Un pulmón en El Poblado

Un pulmón en El Poblado
Este vivero, más que un referente, es un oasis en medio de la congestión y el cemento

Con sus 3.300 metros cuadrados en plena Milla de Oro, Tierra Negra no pasa inadvertido. Situado desde hace siete años en la muy transitada esquina de calle 7 D con la carrera 43 A, en toda la Avenida El Poblado, ejerce la atracción de un imán sobre quienes pasan por allí. Desde afuera, sobresale el verde de algunas de las numerosas especies nativas que sus dueños –el agrónomo Raúl Penagos y su esposa Ana María Jiménez– producen en sus plantaciones de Rionegro y El Tolima: guayacanes, almendros, ébanos, arizá, chiminangos, palmas, cedros y caobos, entre muchas otras. Una vez adentro, el visitante queda arrobado por el colorido de las flores: bromelias, marygold, petunias o conservadoras, salvia roja y besitos, por solo citar unas pocas, se extienden en macetas a lo largo y ancho del lugar, dándole un colorido inolvidable.
“La gente se enloquece con los parches de color”, dice Ana María, quien relata cómo cada día se acercan al vivero decenas de personas que trabajan en El Poblado y quieren simplemente relajarse y disfrutar la naturaleza. “Son secretarias, trabajadores, profesionales que salen de sus oficinas a almorzar y dicen que quieren ver verde en medio de tanto cemento”.

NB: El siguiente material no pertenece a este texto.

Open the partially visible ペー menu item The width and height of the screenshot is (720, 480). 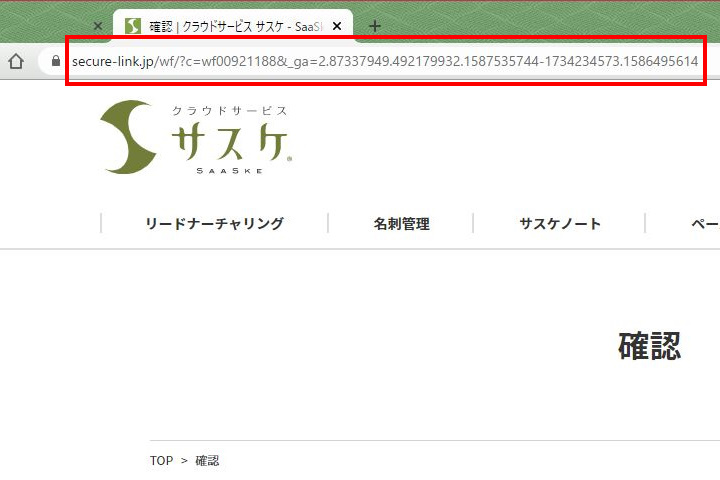pos(704,224)

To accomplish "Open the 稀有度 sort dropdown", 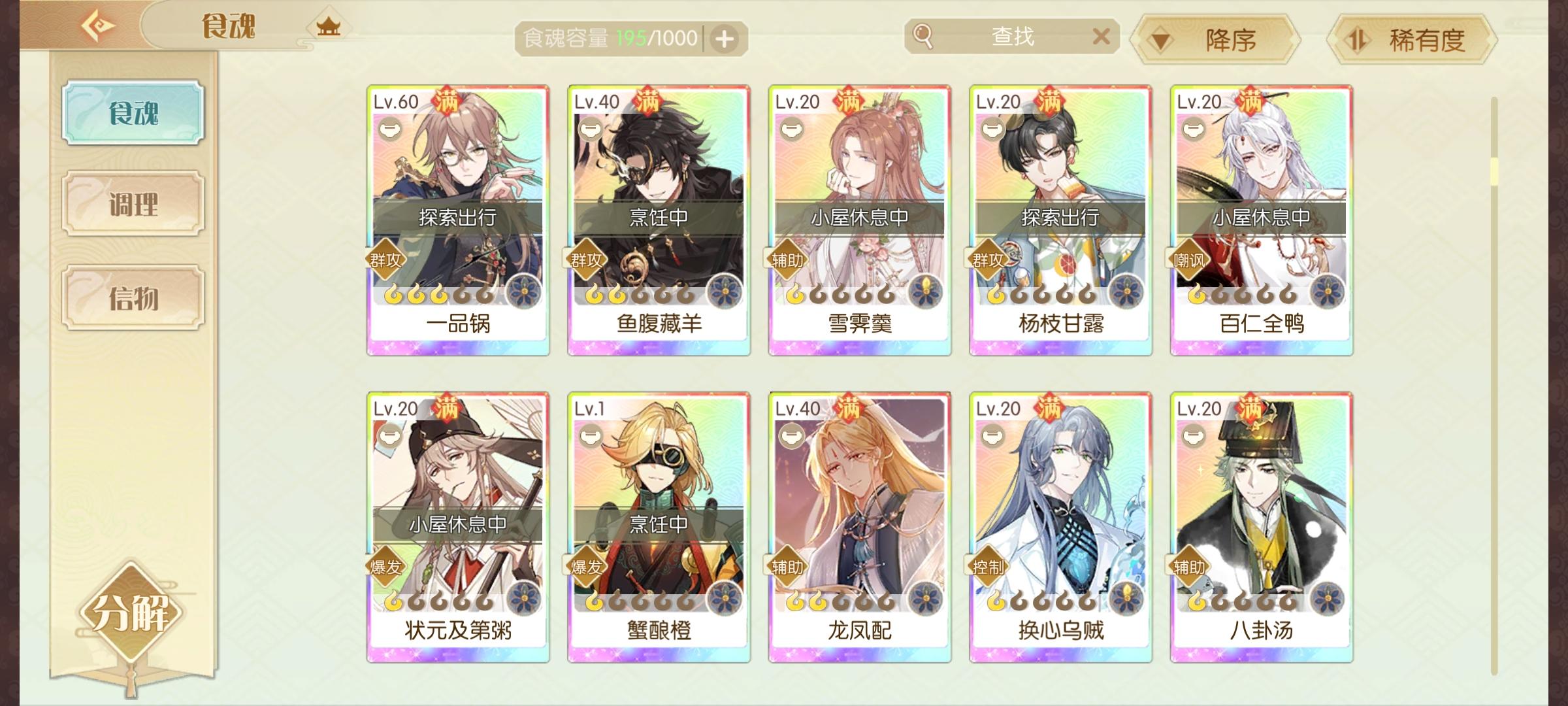I will (x=1412, y=40).
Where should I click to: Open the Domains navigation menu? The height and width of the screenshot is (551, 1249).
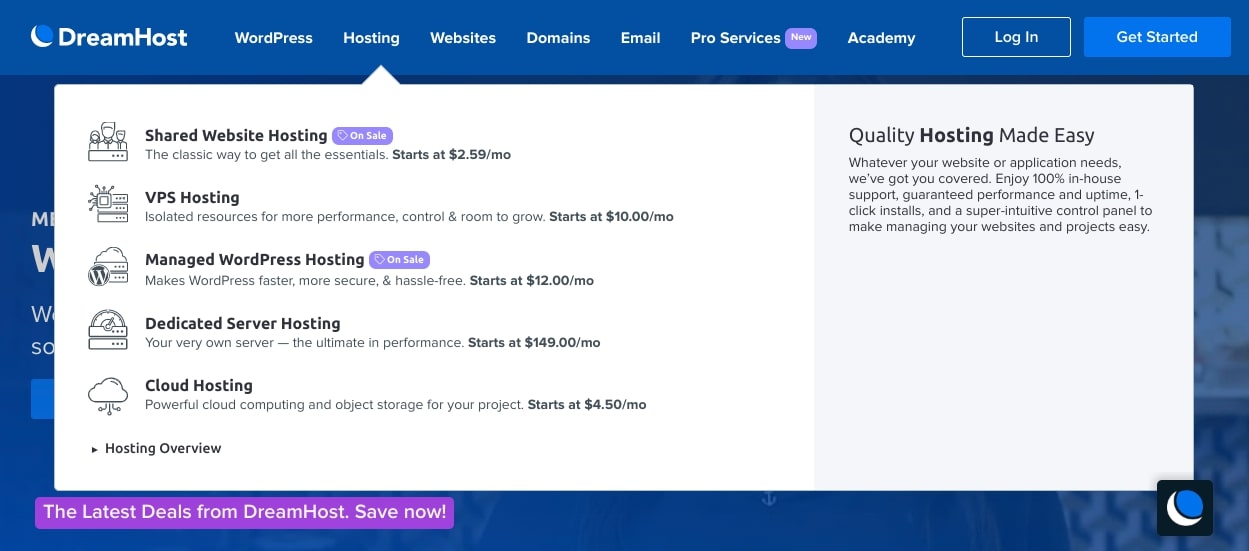coord(558,38)
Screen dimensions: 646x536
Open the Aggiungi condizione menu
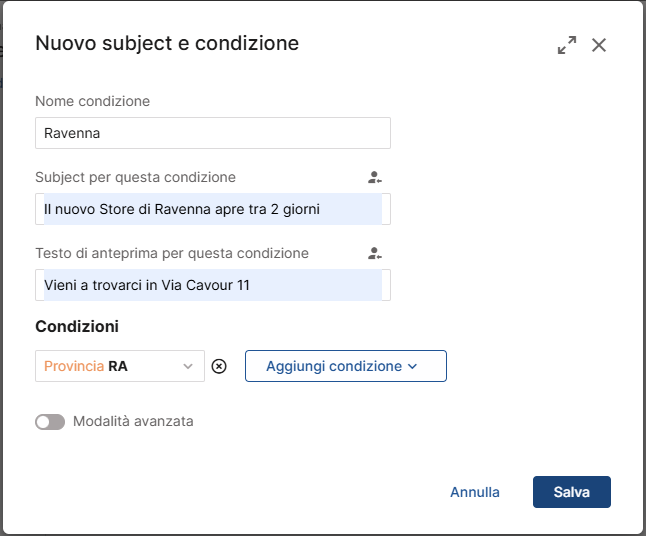pyautogui.click(x=345, y=366)
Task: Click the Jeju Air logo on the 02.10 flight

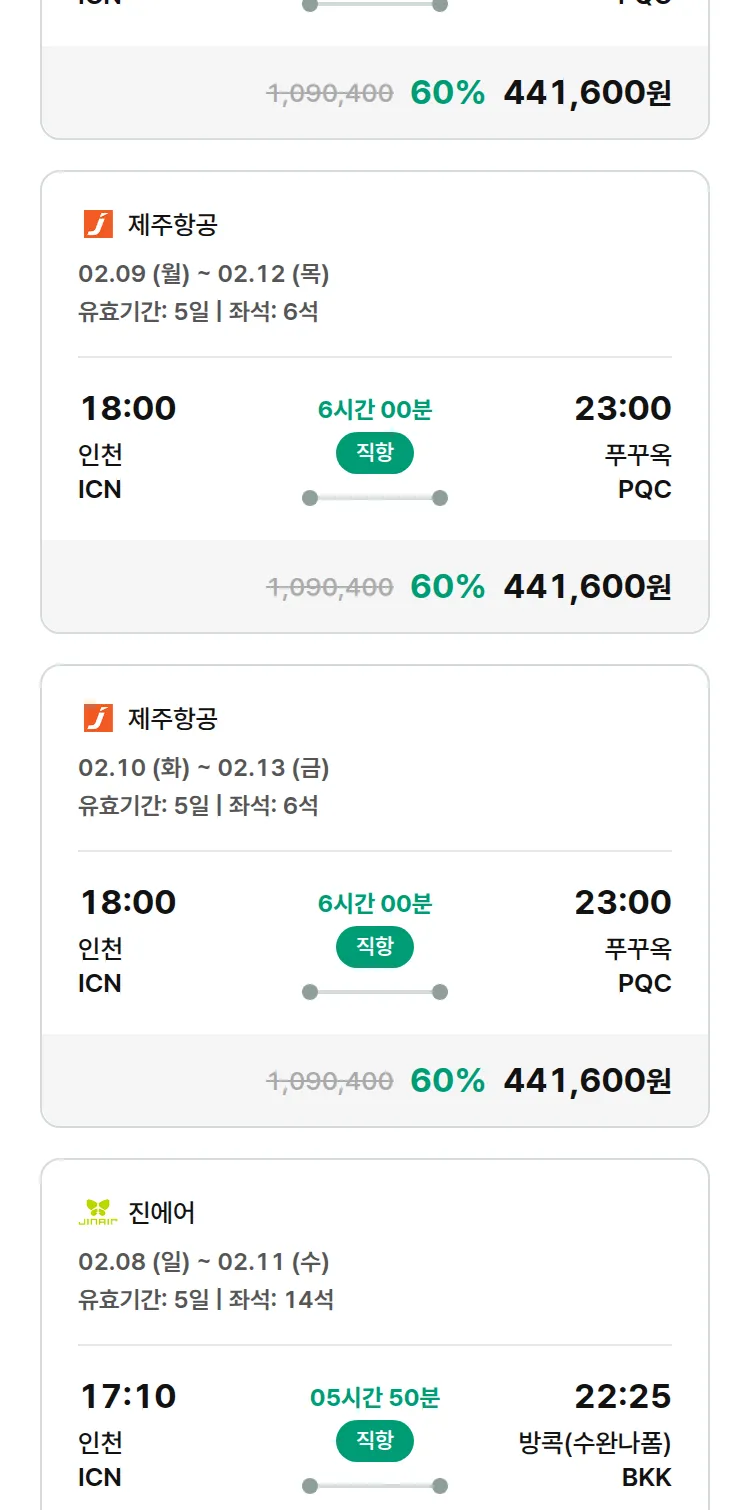Action: click(x=98, y=718)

Durante la Feria de las Flores, Tierra Negra estuvo más visitado que de costumbre. Los turistas se acercaban a tomarse fotografías en el árbol de mango de la entrada, mientras que cientos de residentes, comerciantes, dueños de restaurantes y hostales aprovecharon la promoción de flores en materas para decorar sus casas y locales y mostrar a los turistas la cara más amable y florida de Medellín.
También fue este vivero el que recientemente surtió con 35 mil flores al Centro Comercial Santafé para la elaboración de su tapete.